Caught

Caught (1949)

Regie: Max Ophüls; Drehbuch: Arthur Laurents nach Wild Calendar von Libbie Block; Kamera: Lee Garmes; Musik: Friedrich Hollaender; Darsteller: James Mason, Barbara Bel Geddes, Robert Ryan, Curt Bois, Frank Ferguson. 35mm, s/w, 87 min

 
Ende der 40er Jahre sind der Magnetismus der Schwarzen Serie und die dunkle Sicht der Welt so stark, dass sich im US-Kino kaum jemand seiner Anziehungskraft zu entziehen vermag.
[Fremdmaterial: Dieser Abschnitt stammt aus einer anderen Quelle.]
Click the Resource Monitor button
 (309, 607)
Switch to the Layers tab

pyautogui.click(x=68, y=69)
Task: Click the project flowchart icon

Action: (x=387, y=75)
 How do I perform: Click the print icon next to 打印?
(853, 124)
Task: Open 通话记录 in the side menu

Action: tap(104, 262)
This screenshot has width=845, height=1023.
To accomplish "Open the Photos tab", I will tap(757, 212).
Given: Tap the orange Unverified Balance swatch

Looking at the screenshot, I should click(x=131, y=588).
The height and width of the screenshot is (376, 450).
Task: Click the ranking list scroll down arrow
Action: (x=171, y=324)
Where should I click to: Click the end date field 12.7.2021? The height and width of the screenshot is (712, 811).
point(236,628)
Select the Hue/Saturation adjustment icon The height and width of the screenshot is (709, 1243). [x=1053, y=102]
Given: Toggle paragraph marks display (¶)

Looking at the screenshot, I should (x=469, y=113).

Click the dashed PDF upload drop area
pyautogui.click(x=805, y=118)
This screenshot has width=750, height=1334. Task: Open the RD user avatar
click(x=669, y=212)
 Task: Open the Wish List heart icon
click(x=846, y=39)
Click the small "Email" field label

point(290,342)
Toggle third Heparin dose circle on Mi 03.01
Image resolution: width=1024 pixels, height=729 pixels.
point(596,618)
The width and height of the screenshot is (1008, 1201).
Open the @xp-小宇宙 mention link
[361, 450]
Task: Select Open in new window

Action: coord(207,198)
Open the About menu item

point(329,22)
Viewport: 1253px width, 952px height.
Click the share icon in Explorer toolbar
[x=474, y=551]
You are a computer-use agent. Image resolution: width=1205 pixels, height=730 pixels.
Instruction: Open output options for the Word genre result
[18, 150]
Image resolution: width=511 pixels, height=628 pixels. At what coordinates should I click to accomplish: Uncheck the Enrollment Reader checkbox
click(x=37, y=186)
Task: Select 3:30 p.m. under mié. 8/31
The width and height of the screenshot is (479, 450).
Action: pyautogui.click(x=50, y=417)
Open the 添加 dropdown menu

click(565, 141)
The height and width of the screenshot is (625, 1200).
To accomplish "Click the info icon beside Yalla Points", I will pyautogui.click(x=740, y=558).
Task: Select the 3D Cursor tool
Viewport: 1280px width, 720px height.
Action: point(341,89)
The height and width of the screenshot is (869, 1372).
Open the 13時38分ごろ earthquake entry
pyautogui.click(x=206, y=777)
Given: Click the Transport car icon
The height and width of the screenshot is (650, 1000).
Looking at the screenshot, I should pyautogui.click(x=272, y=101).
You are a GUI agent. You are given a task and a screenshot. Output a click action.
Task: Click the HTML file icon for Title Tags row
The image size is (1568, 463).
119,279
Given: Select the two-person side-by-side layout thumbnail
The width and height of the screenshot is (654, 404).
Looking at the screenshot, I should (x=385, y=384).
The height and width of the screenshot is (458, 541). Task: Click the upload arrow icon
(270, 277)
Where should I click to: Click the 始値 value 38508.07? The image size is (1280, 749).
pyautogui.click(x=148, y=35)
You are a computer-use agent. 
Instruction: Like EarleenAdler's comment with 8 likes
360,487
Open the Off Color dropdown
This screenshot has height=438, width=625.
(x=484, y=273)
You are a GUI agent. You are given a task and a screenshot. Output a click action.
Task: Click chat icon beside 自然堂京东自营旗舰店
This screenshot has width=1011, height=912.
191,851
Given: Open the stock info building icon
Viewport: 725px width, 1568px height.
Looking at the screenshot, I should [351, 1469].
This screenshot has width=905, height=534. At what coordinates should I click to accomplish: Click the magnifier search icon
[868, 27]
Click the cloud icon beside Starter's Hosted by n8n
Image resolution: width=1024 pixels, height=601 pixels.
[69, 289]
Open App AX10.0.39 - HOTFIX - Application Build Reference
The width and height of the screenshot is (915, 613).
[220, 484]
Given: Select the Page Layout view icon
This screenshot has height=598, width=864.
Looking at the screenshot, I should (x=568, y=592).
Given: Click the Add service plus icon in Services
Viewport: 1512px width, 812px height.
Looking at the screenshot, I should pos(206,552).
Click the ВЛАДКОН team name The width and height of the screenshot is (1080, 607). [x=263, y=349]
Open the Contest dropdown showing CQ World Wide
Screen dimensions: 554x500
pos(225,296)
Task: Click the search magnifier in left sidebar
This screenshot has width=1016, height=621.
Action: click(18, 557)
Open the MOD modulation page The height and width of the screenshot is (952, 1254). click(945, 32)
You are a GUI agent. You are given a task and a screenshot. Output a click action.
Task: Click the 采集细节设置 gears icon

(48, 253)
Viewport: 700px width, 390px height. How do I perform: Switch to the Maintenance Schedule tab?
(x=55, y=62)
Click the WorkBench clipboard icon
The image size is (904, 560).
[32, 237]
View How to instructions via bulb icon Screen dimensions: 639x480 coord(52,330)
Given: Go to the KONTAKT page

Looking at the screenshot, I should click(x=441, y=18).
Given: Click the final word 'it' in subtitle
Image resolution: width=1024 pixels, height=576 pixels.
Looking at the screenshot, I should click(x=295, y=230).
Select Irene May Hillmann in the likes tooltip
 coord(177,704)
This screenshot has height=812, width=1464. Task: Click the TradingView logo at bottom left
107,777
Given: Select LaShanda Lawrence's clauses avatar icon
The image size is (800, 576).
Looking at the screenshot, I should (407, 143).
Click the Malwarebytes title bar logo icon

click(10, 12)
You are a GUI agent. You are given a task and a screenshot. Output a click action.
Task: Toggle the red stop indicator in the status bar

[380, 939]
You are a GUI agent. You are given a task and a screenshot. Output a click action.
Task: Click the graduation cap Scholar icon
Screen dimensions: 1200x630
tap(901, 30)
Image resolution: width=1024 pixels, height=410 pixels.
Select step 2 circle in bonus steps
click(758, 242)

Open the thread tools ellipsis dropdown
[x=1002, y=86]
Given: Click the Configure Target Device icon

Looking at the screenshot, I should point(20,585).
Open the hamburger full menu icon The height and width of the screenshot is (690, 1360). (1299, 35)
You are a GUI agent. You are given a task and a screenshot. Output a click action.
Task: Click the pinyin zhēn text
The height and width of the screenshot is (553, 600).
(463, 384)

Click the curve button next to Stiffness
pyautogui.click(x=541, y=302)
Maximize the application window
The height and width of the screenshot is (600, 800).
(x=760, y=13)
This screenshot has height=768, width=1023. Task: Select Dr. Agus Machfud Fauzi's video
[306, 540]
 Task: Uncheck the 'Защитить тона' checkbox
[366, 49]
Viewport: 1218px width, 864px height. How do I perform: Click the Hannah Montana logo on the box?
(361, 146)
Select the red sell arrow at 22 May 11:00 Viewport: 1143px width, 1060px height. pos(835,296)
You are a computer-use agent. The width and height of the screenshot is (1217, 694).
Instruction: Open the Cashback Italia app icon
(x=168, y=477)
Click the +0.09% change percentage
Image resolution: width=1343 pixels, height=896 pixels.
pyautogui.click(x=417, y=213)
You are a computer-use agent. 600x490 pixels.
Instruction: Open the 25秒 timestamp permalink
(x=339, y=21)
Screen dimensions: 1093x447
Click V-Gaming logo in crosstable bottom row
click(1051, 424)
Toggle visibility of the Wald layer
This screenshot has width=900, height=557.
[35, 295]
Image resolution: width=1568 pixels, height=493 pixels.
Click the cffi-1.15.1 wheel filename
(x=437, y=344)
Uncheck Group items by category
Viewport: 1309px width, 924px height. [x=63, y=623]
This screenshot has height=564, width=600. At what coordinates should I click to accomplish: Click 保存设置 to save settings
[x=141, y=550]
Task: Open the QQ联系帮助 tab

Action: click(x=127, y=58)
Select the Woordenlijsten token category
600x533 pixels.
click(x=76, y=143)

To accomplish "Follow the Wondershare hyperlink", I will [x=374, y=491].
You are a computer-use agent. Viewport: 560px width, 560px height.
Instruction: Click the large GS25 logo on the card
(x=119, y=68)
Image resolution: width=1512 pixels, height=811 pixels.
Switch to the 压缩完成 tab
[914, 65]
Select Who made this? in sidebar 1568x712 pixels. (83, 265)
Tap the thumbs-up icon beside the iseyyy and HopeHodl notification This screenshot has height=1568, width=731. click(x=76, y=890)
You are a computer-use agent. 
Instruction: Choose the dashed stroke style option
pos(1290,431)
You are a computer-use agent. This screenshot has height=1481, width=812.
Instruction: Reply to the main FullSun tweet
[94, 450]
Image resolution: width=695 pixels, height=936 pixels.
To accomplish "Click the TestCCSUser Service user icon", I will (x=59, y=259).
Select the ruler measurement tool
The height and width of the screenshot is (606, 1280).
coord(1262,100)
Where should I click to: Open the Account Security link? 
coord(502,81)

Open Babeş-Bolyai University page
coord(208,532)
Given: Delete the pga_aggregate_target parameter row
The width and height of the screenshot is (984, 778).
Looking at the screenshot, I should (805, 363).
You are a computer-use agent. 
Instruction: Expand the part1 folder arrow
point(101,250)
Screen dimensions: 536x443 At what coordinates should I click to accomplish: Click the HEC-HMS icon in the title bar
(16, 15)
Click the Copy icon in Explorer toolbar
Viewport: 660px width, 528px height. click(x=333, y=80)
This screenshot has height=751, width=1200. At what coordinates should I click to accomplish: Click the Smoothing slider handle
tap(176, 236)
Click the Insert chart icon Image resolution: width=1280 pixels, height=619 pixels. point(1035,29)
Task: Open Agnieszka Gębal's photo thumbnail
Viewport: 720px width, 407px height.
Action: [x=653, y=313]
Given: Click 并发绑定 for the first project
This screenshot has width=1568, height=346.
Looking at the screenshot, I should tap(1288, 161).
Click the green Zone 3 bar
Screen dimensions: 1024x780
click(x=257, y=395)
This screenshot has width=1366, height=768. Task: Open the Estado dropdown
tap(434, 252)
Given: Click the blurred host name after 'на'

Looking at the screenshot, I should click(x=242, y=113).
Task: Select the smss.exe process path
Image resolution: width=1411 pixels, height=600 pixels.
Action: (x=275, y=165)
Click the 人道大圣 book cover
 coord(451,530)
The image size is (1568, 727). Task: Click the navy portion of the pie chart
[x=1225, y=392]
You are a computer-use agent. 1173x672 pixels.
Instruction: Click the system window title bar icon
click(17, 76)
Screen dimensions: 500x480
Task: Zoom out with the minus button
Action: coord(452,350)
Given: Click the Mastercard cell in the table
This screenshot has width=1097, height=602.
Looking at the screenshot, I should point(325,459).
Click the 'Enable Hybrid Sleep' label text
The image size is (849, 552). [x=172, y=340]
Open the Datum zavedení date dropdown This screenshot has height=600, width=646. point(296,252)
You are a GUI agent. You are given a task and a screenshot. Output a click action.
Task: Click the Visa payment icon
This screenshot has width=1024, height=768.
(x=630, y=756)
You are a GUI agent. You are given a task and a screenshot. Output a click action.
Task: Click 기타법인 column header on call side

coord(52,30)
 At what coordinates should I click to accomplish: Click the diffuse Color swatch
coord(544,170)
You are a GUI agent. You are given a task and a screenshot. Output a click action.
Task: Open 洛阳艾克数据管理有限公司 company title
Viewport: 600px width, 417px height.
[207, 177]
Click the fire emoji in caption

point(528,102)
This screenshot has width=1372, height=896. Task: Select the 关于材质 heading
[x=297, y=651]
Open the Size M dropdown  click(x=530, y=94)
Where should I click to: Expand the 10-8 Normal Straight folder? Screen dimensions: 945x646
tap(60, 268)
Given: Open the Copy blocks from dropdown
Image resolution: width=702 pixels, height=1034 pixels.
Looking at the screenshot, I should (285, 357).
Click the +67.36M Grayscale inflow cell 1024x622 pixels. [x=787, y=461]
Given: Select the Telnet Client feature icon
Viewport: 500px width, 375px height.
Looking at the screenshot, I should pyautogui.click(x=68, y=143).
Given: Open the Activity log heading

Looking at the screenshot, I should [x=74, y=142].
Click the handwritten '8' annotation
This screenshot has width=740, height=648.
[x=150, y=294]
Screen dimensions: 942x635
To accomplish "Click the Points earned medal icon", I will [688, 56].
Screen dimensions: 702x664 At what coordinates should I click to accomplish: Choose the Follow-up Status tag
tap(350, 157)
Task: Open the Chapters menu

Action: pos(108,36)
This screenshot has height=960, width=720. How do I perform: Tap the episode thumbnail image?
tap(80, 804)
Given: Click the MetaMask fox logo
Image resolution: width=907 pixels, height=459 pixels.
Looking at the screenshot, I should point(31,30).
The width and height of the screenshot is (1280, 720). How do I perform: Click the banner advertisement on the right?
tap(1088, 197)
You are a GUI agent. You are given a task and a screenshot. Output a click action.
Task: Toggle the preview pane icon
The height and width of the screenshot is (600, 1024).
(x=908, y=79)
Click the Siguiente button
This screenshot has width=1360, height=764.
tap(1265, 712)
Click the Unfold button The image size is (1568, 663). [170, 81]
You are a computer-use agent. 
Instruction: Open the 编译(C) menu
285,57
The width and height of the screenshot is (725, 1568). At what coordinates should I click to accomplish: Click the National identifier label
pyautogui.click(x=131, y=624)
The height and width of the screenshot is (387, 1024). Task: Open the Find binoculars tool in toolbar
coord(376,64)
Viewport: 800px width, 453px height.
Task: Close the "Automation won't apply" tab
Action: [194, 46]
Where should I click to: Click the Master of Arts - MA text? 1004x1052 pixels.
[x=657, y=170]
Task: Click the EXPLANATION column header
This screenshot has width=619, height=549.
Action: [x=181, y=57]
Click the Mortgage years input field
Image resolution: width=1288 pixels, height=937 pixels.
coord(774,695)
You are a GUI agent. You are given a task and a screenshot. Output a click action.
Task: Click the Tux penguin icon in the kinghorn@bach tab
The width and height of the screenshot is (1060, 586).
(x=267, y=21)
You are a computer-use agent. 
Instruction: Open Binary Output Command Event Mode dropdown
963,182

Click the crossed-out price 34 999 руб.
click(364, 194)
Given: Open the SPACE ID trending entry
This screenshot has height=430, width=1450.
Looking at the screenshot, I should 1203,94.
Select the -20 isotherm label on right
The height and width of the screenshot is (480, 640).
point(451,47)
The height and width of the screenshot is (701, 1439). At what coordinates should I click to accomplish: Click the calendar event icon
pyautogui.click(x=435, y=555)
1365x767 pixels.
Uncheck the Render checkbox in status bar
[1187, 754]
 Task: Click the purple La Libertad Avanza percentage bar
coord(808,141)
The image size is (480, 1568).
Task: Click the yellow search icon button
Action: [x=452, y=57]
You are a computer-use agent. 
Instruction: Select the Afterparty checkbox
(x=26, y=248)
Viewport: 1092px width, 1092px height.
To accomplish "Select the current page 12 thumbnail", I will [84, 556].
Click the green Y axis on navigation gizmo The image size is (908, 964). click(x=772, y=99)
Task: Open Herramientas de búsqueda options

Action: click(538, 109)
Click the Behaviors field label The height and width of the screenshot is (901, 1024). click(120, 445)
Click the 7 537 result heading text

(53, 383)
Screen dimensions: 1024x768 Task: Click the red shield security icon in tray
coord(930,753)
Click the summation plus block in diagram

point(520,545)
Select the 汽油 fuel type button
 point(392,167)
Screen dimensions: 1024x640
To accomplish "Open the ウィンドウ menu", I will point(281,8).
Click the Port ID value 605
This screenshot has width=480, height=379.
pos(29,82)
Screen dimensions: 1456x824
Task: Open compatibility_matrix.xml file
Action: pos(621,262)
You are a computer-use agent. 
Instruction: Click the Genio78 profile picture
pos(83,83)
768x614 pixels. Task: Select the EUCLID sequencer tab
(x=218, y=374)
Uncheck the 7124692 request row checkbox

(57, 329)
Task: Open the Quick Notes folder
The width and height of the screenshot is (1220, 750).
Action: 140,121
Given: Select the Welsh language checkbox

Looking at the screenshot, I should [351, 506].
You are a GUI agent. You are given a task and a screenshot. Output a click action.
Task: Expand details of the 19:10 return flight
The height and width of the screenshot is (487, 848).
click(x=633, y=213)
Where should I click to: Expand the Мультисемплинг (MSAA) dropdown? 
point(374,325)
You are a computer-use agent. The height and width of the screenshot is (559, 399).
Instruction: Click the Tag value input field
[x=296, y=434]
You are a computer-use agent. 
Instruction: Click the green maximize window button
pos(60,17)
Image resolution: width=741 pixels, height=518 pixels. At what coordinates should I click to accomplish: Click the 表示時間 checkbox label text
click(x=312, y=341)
Caught zeigt die Auseinandersetzung des Emigranten Ophüls mit der Formensprache und Klaustrophobie des Film noir. Zum einen Ophüls’ ruhelos gleitende Kamera. Zum anderen das beißende Gefühl von Eingeschlossensein und lastendem Dunkel in luxuriösen Zimmern, die zu schwarzen Gefängnissen geworden sind. Mit grafischem Rigor führt Ophüls vor Augen, wie der Aschenputteltraum der Heldin in einen Nachtmahr übergeht. Statt des Prinzen das starrweiße Maskengesicht Robert Ryans: der Millionär, den Geld und Macht zum kranken Mann gemacht haben, und der verlernt hat, Menschen anders denn als Schachfiguren zu behandeln. In seiner Ehegewalt: Barbara Bel Geddes, ein Kaufhaus-Mannequin, die zuvor jene Sehnsüchte hegte, die Modemagazine und Charme-Schule in sie verpflanzten. Cinderella als Noir-Melodram. (H.T.)